**** DATA SHOWN

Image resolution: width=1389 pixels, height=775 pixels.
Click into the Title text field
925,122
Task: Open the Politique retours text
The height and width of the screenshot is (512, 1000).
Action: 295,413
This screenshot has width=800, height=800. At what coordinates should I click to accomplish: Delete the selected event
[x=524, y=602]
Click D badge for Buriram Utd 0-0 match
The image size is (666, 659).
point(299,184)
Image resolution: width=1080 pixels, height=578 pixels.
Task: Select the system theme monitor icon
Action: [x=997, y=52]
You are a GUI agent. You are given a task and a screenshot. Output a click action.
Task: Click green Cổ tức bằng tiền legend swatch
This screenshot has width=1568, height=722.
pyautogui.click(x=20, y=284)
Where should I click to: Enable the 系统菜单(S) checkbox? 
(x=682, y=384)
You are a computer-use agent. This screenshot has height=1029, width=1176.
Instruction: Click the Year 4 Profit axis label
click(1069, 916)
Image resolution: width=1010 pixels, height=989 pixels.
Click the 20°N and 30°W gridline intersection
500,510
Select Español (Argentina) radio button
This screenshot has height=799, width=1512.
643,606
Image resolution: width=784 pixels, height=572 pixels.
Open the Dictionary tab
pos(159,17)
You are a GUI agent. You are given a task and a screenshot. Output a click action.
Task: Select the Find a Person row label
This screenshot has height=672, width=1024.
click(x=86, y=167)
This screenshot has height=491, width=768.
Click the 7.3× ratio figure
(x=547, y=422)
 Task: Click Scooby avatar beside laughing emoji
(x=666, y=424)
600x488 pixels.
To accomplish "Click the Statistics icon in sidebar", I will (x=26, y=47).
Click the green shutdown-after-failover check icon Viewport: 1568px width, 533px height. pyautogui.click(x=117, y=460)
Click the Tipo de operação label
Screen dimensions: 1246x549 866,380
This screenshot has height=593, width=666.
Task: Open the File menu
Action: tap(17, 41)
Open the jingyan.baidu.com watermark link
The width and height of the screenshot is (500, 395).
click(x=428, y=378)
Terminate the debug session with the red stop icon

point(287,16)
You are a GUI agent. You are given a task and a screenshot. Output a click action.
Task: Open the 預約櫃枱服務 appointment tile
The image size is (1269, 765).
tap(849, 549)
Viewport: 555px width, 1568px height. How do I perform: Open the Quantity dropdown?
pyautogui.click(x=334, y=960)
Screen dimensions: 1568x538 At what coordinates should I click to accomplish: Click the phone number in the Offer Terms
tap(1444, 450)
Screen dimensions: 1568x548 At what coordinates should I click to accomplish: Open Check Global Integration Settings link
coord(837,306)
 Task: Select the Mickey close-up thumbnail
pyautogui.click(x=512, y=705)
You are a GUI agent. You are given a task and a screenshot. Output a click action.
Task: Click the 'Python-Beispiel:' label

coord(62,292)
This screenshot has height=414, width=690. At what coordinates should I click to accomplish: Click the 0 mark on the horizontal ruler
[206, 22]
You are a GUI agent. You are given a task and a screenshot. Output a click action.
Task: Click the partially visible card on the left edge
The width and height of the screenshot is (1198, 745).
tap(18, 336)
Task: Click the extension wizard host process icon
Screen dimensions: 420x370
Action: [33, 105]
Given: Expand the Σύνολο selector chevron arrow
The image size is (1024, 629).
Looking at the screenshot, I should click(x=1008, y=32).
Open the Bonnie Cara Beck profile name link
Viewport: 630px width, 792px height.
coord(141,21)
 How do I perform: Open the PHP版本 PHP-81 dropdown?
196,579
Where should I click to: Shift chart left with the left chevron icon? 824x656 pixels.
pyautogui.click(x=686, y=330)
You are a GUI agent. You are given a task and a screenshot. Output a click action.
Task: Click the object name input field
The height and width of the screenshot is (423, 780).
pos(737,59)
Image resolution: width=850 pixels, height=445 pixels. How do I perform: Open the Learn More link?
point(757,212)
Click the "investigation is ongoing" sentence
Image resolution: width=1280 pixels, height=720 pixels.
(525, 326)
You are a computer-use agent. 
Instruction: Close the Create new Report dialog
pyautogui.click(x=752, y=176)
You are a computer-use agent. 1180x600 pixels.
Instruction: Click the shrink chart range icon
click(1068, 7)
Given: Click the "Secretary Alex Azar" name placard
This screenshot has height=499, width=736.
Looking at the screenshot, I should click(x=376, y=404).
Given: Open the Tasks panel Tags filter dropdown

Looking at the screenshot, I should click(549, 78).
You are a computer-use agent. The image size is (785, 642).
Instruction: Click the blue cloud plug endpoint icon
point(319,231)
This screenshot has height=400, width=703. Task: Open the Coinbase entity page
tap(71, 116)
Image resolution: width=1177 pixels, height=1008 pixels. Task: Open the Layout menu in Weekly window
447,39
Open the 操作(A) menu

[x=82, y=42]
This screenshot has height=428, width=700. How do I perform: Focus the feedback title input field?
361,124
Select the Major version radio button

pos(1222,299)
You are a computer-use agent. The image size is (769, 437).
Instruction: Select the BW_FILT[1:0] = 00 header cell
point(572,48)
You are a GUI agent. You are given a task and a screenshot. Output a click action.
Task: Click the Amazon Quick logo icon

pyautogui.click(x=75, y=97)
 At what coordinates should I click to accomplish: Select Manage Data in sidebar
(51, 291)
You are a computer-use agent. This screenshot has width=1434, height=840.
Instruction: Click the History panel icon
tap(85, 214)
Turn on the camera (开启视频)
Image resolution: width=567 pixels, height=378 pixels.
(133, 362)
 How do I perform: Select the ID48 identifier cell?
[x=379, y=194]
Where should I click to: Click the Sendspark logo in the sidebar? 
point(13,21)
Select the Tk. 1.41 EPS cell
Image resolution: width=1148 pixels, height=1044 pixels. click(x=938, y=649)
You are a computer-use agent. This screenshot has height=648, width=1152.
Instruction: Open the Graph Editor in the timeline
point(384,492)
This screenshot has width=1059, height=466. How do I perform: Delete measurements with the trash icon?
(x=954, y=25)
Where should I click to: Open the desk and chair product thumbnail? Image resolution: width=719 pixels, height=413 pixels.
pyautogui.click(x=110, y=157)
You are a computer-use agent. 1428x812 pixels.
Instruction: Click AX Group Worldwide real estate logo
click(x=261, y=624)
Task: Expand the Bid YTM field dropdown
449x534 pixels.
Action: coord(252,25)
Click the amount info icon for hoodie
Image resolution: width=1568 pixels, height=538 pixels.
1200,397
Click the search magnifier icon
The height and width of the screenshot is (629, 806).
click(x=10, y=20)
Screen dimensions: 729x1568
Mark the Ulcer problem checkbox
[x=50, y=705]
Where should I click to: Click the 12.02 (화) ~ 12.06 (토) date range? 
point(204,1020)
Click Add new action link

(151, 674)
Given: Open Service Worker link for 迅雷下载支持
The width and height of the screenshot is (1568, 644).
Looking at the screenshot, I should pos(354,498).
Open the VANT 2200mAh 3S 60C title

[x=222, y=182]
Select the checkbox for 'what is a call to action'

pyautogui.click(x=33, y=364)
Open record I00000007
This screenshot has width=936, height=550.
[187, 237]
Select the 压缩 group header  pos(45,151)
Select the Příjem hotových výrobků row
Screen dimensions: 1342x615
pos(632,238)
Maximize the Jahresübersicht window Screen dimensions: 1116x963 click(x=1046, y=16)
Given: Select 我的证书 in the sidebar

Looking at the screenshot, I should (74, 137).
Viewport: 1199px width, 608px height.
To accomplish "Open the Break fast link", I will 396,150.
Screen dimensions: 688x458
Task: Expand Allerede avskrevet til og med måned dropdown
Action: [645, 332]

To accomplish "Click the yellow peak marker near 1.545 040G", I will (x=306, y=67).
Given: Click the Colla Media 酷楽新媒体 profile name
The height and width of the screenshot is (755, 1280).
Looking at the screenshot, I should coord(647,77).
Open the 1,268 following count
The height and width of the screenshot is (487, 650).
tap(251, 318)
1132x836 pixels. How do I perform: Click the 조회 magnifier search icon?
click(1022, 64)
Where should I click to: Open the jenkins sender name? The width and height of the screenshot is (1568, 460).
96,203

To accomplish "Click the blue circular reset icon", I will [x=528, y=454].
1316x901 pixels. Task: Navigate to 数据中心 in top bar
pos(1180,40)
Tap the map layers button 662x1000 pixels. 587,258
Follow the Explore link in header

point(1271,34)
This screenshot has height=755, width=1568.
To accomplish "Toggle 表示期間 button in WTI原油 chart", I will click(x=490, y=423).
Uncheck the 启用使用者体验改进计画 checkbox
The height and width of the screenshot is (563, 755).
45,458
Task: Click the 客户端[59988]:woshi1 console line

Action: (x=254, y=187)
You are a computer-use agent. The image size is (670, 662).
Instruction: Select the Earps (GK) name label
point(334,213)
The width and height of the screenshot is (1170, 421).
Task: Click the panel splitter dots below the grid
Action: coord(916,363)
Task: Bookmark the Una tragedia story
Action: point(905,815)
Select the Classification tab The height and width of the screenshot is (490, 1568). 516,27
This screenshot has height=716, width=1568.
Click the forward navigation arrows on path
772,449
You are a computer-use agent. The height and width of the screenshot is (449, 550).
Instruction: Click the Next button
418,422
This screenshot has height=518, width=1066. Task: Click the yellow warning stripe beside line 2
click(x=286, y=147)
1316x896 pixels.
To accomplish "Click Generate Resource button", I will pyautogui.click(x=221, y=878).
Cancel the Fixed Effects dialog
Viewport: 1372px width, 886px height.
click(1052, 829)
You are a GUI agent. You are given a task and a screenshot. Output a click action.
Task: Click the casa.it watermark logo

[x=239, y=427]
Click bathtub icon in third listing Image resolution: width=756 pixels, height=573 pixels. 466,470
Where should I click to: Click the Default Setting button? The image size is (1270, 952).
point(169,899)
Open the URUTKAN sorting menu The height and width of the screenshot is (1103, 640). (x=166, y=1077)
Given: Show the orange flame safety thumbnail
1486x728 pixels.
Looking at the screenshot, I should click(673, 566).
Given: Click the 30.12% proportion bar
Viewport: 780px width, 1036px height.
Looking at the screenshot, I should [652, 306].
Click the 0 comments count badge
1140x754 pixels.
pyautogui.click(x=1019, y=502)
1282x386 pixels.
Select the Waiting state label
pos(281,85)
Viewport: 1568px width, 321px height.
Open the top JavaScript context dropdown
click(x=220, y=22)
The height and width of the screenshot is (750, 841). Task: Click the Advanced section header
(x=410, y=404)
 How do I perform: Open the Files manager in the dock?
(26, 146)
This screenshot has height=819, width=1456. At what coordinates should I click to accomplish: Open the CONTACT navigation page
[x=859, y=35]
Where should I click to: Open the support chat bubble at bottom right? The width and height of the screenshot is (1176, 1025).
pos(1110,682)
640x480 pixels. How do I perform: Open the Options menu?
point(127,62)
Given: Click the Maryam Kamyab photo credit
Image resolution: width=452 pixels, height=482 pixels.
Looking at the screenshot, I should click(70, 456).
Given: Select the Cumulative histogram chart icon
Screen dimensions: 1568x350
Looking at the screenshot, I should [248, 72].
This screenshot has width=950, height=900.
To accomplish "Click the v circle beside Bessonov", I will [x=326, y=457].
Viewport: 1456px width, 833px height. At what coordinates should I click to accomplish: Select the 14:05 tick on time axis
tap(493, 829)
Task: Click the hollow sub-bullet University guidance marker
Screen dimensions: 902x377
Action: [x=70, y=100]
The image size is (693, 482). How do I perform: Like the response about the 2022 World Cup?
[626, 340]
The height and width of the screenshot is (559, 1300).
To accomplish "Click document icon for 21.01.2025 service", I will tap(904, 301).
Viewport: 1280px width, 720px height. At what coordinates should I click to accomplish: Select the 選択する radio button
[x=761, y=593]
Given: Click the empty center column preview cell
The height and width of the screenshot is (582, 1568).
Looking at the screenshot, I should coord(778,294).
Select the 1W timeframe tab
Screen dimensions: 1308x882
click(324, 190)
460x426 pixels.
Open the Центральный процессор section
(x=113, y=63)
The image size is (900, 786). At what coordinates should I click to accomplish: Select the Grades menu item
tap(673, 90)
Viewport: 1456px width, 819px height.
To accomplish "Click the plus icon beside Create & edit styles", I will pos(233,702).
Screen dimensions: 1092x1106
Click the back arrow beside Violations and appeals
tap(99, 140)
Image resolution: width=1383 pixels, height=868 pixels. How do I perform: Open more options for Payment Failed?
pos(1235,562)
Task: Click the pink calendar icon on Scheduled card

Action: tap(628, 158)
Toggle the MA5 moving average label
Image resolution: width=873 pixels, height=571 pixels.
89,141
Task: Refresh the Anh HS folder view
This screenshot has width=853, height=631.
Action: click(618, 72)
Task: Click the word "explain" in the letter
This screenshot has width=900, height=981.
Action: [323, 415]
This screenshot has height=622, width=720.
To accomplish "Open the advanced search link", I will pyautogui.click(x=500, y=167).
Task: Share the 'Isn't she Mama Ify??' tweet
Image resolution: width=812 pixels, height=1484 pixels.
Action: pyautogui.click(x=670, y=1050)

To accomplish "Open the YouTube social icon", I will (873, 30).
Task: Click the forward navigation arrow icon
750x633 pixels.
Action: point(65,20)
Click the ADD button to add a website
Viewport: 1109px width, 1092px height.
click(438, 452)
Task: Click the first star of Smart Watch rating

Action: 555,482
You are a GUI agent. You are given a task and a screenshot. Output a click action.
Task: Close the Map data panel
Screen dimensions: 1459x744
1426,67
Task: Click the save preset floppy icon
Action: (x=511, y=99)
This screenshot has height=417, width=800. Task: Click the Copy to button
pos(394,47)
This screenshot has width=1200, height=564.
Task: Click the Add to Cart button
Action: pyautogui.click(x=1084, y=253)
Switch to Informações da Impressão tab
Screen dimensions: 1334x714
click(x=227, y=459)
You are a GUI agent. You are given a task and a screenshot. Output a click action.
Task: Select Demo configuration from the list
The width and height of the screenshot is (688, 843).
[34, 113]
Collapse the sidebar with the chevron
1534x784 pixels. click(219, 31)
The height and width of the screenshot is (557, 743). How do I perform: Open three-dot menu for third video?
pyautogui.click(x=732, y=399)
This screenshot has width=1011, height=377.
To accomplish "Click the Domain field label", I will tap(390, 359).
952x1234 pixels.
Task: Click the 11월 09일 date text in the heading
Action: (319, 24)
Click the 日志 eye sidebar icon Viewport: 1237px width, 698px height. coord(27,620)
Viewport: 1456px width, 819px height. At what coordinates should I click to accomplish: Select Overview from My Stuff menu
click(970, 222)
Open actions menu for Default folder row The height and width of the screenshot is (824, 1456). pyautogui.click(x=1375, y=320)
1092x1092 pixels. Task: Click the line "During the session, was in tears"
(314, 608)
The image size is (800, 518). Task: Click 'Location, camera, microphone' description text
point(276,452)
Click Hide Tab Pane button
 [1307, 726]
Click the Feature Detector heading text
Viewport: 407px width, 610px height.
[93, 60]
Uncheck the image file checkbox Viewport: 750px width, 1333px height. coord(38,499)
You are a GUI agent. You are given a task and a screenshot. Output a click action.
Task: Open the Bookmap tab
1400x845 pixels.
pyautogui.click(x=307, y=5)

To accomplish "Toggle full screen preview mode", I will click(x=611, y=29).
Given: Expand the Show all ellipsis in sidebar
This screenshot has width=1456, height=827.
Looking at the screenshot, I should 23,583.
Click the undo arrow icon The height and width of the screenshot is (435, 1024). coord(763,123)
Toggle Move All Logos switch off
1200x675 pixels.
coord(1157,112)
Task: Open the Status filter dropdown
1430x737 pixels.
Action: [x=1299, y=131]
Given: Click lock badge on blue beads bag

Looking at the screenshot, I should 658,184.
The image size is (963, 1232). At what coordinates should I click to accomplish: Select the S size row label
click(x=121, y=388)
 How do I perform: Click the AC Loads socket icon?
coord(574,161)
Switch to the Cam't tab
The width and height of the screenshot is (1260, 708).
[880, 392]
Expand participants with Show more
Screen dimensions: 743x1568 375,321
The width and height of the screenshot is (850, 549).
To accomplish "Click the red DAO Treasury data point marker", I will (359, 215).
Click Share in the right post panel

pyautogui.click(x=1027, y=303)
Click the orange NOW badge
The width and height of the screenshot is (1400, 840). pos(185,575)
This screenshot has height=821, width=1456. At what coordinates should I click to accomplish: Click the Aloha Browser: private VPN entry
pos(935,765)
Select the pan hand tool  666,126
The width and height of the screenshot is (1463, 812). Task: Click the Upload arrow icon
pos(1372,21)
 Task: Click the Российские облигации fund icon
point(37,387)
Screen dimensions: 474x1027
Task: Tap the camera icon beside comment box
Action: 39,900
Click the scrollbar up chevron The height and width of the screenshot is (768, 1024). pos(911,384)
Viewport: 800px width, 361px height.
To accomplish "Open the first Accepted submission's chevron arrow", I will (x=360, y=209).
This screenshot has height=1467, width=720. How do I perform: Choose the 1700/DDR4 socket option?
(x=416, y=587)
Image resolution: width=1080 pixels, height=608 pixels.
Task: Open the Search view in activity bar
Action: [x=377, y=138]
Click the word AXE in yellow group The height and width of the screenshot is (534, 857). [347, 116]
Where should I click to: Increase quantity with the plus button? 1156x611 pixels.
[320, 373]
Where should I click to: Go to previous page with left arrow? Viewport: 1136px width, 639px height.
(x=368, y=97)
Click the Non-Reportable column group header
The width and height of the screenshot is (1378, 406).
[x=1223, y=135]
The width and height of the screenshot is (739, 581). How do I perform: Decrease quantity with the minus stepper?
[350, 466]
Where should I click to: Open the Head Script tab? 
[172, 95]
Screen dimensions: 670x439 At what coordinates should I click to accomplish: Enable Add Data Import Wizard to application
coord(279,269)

********

● TASK OBJECTIVE
How many lines in the entries above hold the string "computer"? Answer with the number and nothing more.

● EXERCISE ANSWER
10